Early Safety and Efficacy of Initiating Finerenone in Patients with T2D-Related CKD Under Different Combination Regimens with SGLT2i/RASi: A Single-Center, Retrospective, Observational Real-World Study in China

This study aimed to evaluate the early antiproteinuric efficacy and safety of initiating finerenone in patients with type 2 diabetes-related chronic kidney disease (CKD) in a real-world Chinese setting, with a focus on analyzing factors influencing the early decline in estimated glomerular filtration rate (eGFR), regardless of concomitant use of sodium-glucose cotransporter-2 inhibitors (SGLT2i) or renin-angiotensin system inhibitors (RASi).

Patients clinically diagnosed with T2D-related CKD who newly initiated finerenone between March 2023 and February 2024 in the outpatient or inpatient departments of the Department of Nephrology, Zhongshan Hospital, Fudan University, were retrospectively enrolled.
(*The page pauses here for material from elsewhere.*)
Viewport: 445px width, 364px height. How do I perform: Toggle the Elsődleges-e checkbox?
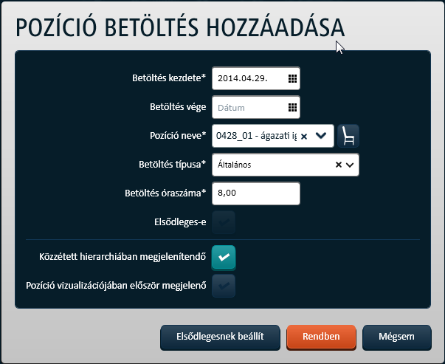224,222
All patients were followed up for at least one time point at 4, 8, and 12 weeks after finerenone initiation via electronic medical record review. Urinary albumin-to-creatinine ratio (UACR), 24-hour urine protein (24H-UP), serum creatinine, and potassium levels were recorded at enrollment and each follow-up. eGFR was calculated using the CKD-EPI creatinine equation. The impact of different combination therapy types (SGLT2i/RASi) and baseline eGFR levels on follow-up outcomes was assessed.
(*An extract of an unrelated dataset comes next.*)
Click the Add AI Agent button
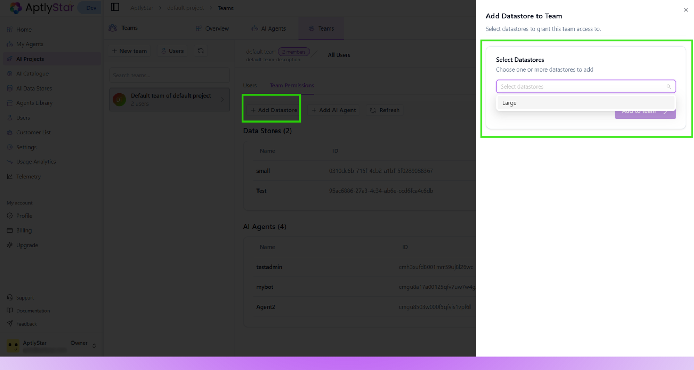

A total of 105 patients were enrolled (mean age 59.4 ± 13.3 years, 81 males, 24 females). Eighty-seven patients (82.9%) were diagnosed with type 2 diabetic kidney disease, and 18 (17.1%) were diagnosed with type 2 diabetes complicated by CKD. During the 12 weeks after initiating finerenone, the maximum reduction in UACR was 39.55% (see Supplementary Table 1). This effect was consistent across all treatment groups, irrespective of baseline eGFR levels or concomitant use of SGLT2i/RASi. Seven patients (6.67%) experienced an eGFR decline exceeding 30%, but a decline >10% was very common, occurring in 61.9% of patients (see Supplementary Table 2). Similarly, no significant differences were found among groups stratified by baseline eGFR levels or different SGLT2i/RASi combination regimens; however, eGFR decline >30% was more frequently observed in combination therapy groups and among patients in CKD G2/G3 stages. Hyperkalemia (serum potassium >5.5 mmol/L) occurred in 9 patients (8.57%), but only in those with baseline eGFR <60 mL/min/1.73m². No hyperkalemia was reported in the finerenone + SGLT2i group, whereas its incidence reached 37.5% in patients with eGFR <30 mL/min/1.73m², among whom 3 required dose adjustment or drug discontinuation.
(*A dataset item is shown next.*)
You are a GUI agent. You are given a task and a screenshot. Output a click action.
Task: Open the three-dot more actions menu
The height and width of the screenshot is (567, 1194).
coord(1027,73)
Table 1:​​ Overall changes in UACR and 24H-UP during the 12-week follow-up period.

Table 2:​​ Risk of hyperkalemia and eGFR decline among patients in different treatment groups and different eGFR subgroups during follow-up.

Within the first 12 weeks of initiating finerenone add-on therapy for T2D-related CKD, finerenone demonstrated clear efficacy in reducing proteinuria, regardless of concomitant RASi/SGLT2i use. The commonly observed mild early eGFR decline is considered the pharmacological basis for long-term cardiorenal benefits and does not necessitate drug discontinuation. Hyperkalemia can be effectively managed with standard treatments, and severe hyperkalemia was uncommon. However, closer monitoring of eGFR and serum potassium levels is mandatory for patients with advanced CKD and significantly reduced baseline eGFR.